Parmi les cabinets vétérinaires étudiés, certains proposent des soins à base d’aromathérapie : quelques médicaments vétérinaires disposant d’une autorisation de mise sur le marché ou des préparations magistrales. Ces prescriptions posent la question de la responsabilité du laboratoire qui fait la préparation, alors que les compléments alimentaires sont un marché investi à la fois par les industries de l’alimentation animale et par les cabinets vétérinaires, renforçant le flou autour de l’utilisation de ce type de produit. 65 à 85 % du chiffre d’affaires des cabinets ruraux étant réalisés par la vente de produits, le contrôle sur les produits à base d’huiles essentielles est important, d’autant que les cabinets sont garants de la santé animale.

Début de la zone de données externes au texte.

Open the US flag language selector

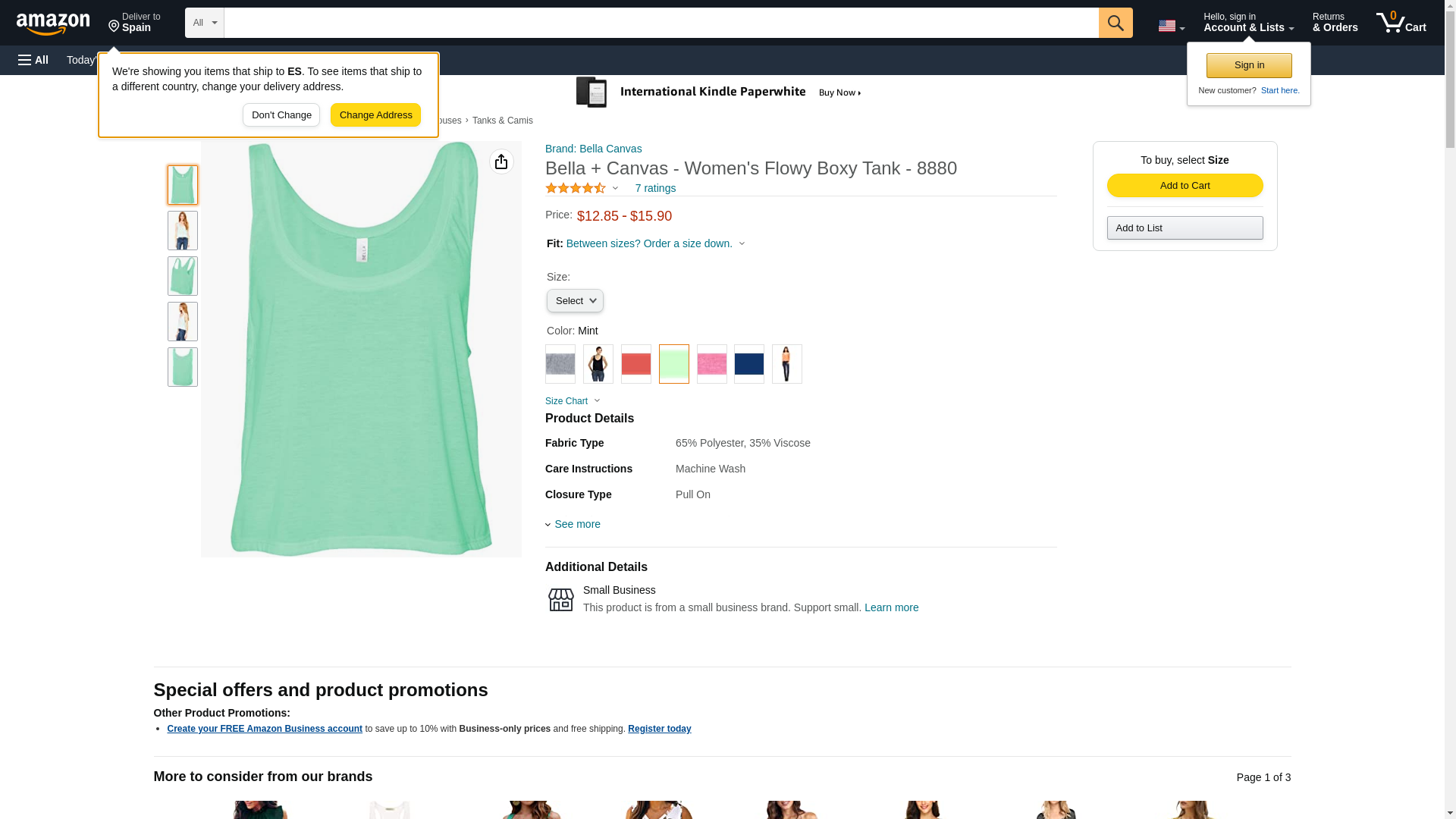pyautogui.click(x=1171, y=26)
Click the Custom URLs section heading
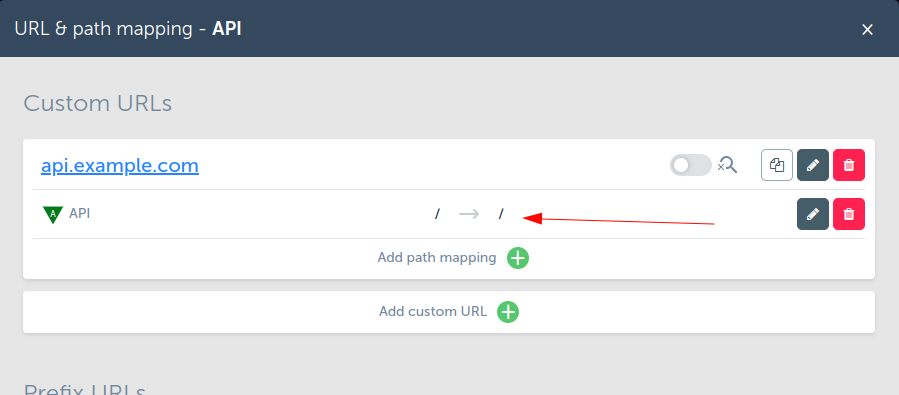The image size is (899, 395). (97, 104)
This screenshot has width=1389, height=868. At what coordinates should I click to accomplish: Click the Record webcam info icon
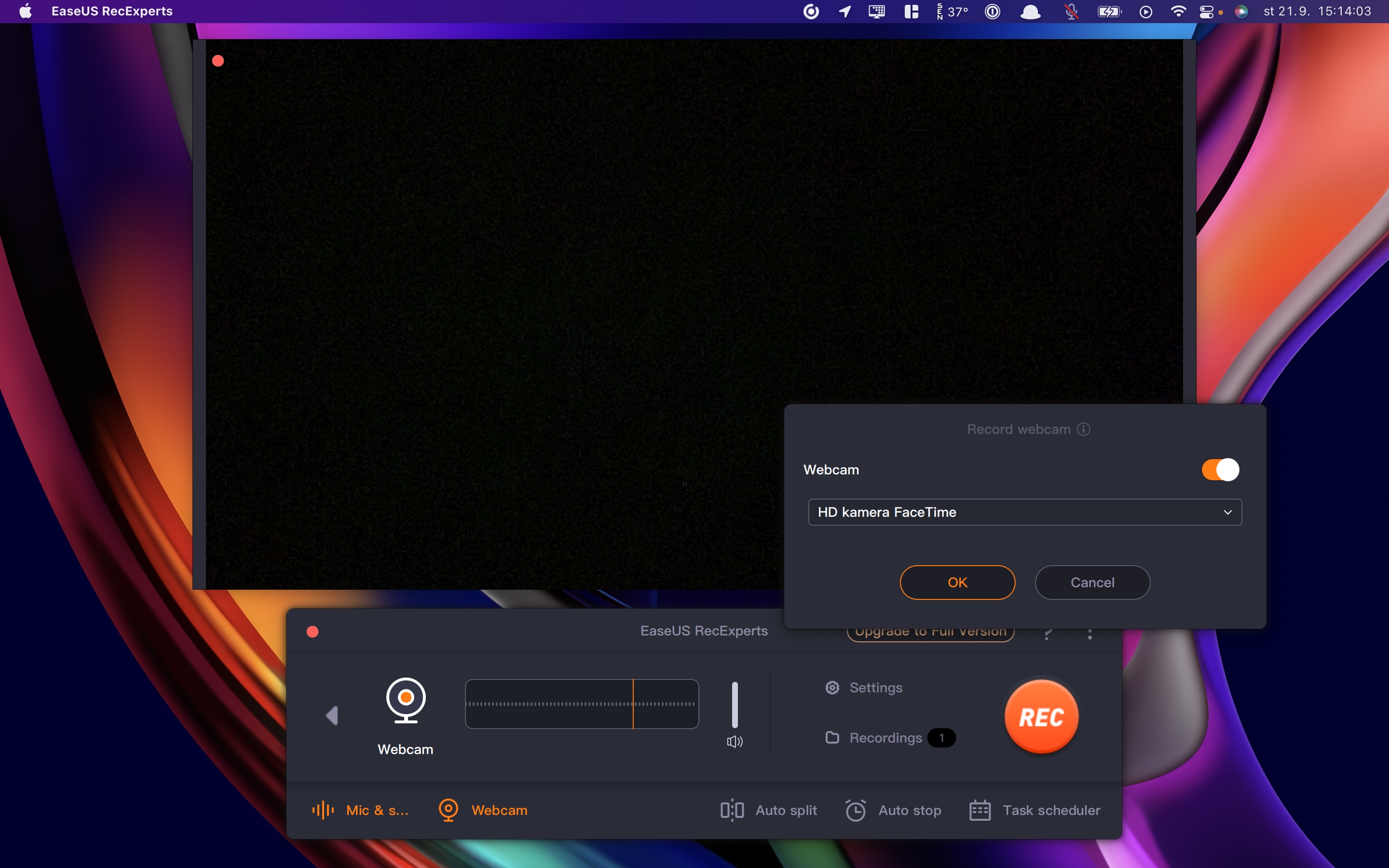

Les vétérinaires se forment donc aussi, dans les universités ou les écoles vétérinaires, dans leurs propres réseaux. Si l’usage de l’aromathérapie modifie la relation entre l’éleveur et l’animal (pas de piqûre, odeur), il reconfigure également la relation entre l’éleveur, devenant plus autonome dans le soin de ses animaux, et le vétérinaire, seul autorisé légalement à prescrire les soins et identifier l’état de santé des bêtes.
Suite des activités du réseau Plantes & cueillettes
Une réunion de rentrée est prévue, en espérant que nous pourrons être nombreux à nous retrouver en présentiel.
Nous avions démarré nos activités en 2019 par un atelier de réflexion sur une thématique commune pour la construction du réseau. Nous retrouver à la rentrée 2022 sera l’occasion de faire la synthèse de nos trois années de fonctionnement et des séminaires organisés, de donner la parole à tous et de réfléchir ensemble à la forme à donner à nos prochaines activités. Ce sera également le moment d’un retour sur les deux sessions « Géographie de la cueillette : territoires, écologies, circulations » au colloque de l’UGI (Union géographique internationale, Paris, 19 juillet 2022 – liens vers la session 1 et la session 2) et de nous interroger sur une éventuelle valorisation de toutes les contributions réalisées depuis trois ans.